## Exercise brief:
Reproduce every line of the listing below exactly.

## Given data:
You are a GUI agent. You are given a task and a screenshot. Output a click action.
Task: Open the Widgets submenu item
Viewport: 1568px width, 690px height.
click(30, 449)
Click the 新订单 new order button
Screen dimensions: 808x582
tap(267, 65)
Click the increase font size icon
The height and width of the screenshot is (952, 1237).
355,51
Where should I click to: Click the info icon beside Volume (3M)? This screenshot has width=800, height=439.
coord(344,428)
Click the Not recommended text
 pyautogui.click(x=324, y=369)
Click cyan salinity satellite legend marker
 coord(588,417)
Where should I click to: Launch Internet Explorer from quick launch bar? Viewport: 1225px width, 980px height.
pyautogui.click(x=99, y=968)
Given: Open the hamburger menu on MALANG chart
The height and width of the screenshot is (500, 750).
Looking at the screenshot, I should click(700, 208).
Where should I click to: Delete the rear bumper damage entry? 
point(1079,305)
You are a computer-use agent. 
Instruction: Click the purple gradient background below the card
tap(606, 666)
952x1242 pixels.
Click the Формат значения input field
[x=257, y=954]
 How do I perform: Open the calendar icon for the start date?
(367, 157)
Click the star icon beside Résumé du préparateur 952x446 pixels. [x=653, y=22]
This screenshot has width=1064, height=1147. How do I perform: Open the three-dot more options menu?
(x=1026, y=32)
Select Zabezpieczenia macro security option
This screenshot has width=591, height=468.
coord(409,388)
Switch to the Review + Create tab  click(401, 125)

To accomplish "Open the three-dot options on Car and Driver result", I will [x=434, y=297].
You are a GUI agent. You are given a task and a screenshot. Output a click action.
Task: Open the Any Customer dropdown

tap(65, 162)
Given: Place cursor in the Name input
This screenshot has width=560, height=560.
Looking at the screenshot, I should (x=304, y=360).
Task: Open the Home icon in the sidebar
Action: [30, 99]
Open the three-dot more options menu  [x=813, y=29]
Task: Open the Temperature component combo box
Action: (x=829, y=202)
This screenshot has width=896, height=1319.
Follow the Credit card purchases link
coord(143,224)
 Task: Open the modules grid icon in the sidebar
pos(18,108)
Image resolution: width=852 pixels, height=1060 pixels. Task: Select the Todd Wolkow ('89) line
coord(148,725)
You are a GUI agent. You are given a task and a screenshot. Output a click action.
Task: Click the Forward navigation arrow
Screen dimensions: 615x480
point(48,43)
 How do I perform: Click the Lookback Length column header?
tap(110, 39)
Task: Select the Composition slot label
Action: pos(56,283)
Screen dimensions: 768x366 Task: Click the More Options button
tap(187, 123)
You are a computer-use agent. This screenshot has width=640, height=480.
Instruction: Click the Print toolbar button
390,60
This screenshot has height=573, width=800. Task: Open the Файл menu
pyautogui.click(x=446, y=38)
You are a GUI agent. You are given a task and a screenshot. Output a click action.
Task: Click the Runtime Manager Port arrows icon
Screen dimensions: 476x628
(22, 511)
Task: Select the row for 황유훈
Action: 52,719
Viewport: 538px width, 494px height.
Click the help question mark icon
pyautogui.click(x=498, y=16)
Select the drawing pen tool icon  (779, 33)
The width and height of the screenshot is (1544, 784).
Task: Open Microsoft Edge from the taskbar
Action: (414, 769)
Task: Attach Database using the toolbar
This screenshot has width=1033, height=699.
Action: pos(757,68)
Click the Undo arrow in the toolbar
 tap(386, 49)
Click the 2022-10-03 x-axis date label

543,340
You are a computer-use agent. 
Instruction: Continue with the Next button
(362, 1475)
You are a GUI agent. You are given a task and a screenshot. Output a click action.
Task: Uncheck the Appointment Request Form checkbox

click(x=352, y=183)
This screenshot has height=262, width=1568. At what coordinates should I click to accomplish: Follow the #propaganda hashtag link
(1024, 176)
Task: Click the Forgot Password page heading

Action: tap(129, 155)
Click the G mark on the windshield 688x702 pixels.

## Output:
You are a GUI agent. You are given a task and a screenshot. Output a click action.
Task: Open the Widgets submenu item
Viewport: 1568px width, 690px height.
click(30, 449)
Click the 新订单 new order button
Screen dimensions: 808x582
tap(267, 65)
Click the increase font size icon
The height and width of the screenshot is (952, 1237).
355,51
Where should I click to: Click the info icon beside Volume (3M)? This screenshot has width=800, height=439.
coord(344,428)
Click the Not recommended text
 pyautogui.click(x=324, y=369)
Click cyan salinity satellite legend marker
 coord(588,417)
Where should I click to: Launch Internet Explorer from quick launch bar? Viewport: 1225px width, 980px height.
pyautogui.click(x=99, y=968)
Given: Open the hamburger menu on MALANG chart
The height and width of the screenshot is (500, 750).
Looking at the screenshot, I should click(700, 208).
Where should I click to: Delete the rear bumper damage entry? 
point(1079,305)
You are a computer-use agent. 
Instruction: Click the purple gradient background below the card
tap(606, 666)
952x1242 pixels.
Click the Формат значения input field
[x=257, y=954]
 How do I perform: Open the calendar icon for the start date?
(367, 157)
Click the star icon beside Résumé du préparateur 952x446 pixels. [x=653, y=22]
This screenshot has width=1064, height=1147. How do I perform: Open the three-dot more options menu?
(x=1026, y=32)
Select Zabezpieczenia macro security option
This screenshot has width=591, height=468.
coord(409,388)
Switch to the Review + Create tab  click(401, 125)

To accomplish "Open the three-dot options on Car and Driver result", I will [x=434, y=297].
You are a GUI agent. You are given a task and a screenshot. Output a click action.
Task: Open the Any Customer dropdown

tap(65, 162)
Given: Place cursor in the Name input
This screenshot has width=560, height=560.
Looking at the screenshot, I should (x=304, y=360).
Task: Open the Home icon in the sidebar
Action: [30, 99]
Open the three-dot more options menu  [x=813, y=29]
Task: Open the Temperature component combo box
Action: (x=829, y=202)
This screenshot has width=896, height=1319.
Follow the Credit card purchases link
coord(143,224)
 Task: Open the modules grid icon in the sidebar
pos(18,108)
Image resolution: width=852 pixels, height=1060 pixels. Task: Select the Todd Wolkow ('89) line
coord(148,725)
You are a GUI agent. You are given a task and a screenshot. Output a click action.
Task: Click the Forward navigation arrow
Screen dimensions: 615x480
point(48,43)
 How do I perform: Click the Lookback Length column header?
tap(110, 39)
Task: Select the Composition slot label
Action: pos(56,283)
Screen dimensions: 768x366 Task: Click the More Options button
tap(187, 123)
You are a computer-use agent. This screenshot has width=640, height=480.
Instruction: Click the Print toolbar button
390,60
This screenshot has height=573, width=800. Task: Open the Файл menu
pyautogui.click(x=446, y=38)
You are a GUI agent. You are given a task and a screenshot. Output a click action.
Task: Click the Runtime Manager Port arrows icon
Screen dimensions: 476x628
(22, 511)
Task: Select the row for 황유훈
Action: 52,719
Viewport: 538px width, 494px height.
Click the help question mark icon
pyautogui.click(x=498, y=16)
Select the drawing pen tool icon  (779, 33)
The width and height of the screenshot is (1544, 784).
Task: Open Microsoft Edge from the taskbar
Action: (414, 769)
Task: Attach Database using the toolbar
This screenshot has width=1033, height=699.
Action: pos(757,68)
Click the Undo arrow in the toolbar
 tap(386, 49)
Click the 2022-10-03 x-axis date label

543,340
You are a computer-use agent. 
Instruction: Continue with the Next button
(362, 1475)
You are a GUI agent. You are given a task and a screenshot. Output a click action.
Task: Uncheck the Appointment Request Form checkbox

click(x=352, y=183)
This screenshot has height=262, width=1568. At what coordinates should I click to accomplish: Follow the #propaganda hashtag link
(1024, 176)
Task: Click the Forgot Password page heading

Action: tap(129, 155)
Click the G mark on the windshield 688x702 pixels.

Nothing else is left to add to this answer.